There is, therefore, a broad issue of whether fossil fuel sector investors should be ISDS claimants, and the narrower question of whether climate measures should be open to attack under ISDS. Presently, investment law answers “yes” to both questions. Given that reality, there is a third important—but generally unrecognized—issue to consider regarding fossil fuel-related claims. This is the question of how valuation and damages should be approached in light of climate change considerations and the contested value of fossil fuel resources. We believe that it is timely to consider this question due to the frequency and impact of claims involving fossil fuel assets, as well as the urgency of the climate crisis. It is also timely because delegates to UNCITRAL have already agreed that damages represent a “cross-cutting” issue to be considered in its work on ISDS reform.[6] Here, we offer an initial and high-level outline of some issues and considerations.
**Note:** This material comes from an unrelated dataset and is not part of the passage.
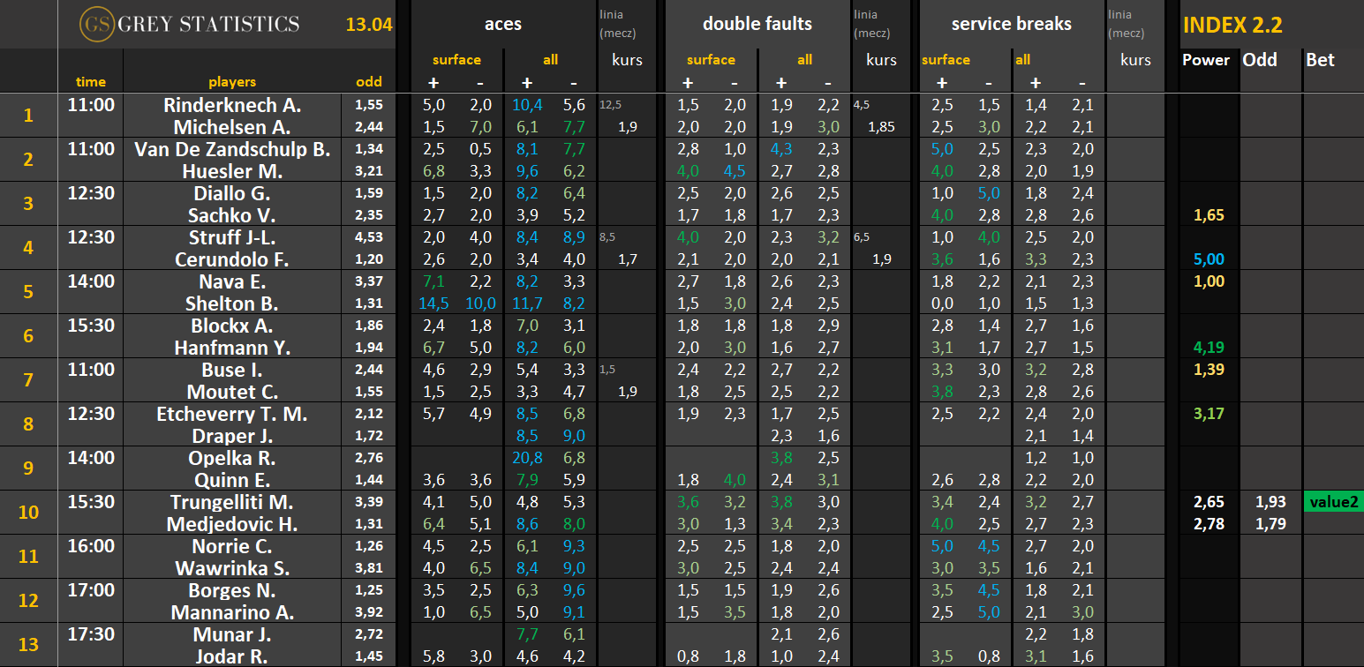The image size is (1364, 667).
Task: Select row number 10
Action: pyautogui.click(x=29, y=513)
We hope to encourage further research, dialogue, and debate on these complex topics and the development of practical approaches that integrate climate change considerations into investment law norms.
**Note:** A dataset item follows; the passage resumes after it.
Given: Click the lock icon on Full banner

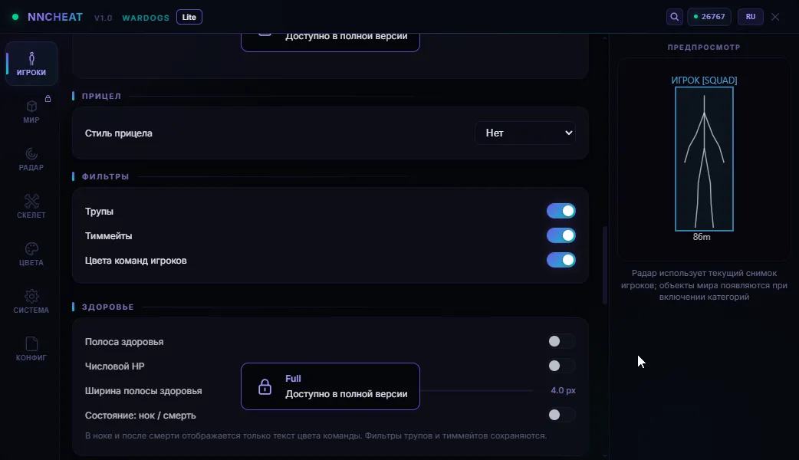Looking at the screenshot, I should [x=265, y=386].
How is compensation determined in international investment arbitration?
When it comes to determining compensation, there are very few constraints on investment arbitrators.[7] Treaties are largely silent. They often direct that governments should pay the fair market value (FMV) of expropriated assets, but do not dictate the precise methods to be used to determine FMV nor specify what approaches should be used for other types of breach. Tribunals have attempted to fill this silence and, in doing so, have consistently reiterated two principles. One is that the Chorzów factory standard should apply, under which “reparation must, as far as possible, wipe out all the consequences of the illegal act and re-establish the situation which would, in all probability, have existed if that act had not been committed.”[8] A second principle is that speculative damages should not be awarded. [9] Overall, the treaties’ silence and these principles leave significant room for tribunals to adopt climate-informed approaches to valuation and damages.
What are the particular issues associated with valuing fossil fuel assets?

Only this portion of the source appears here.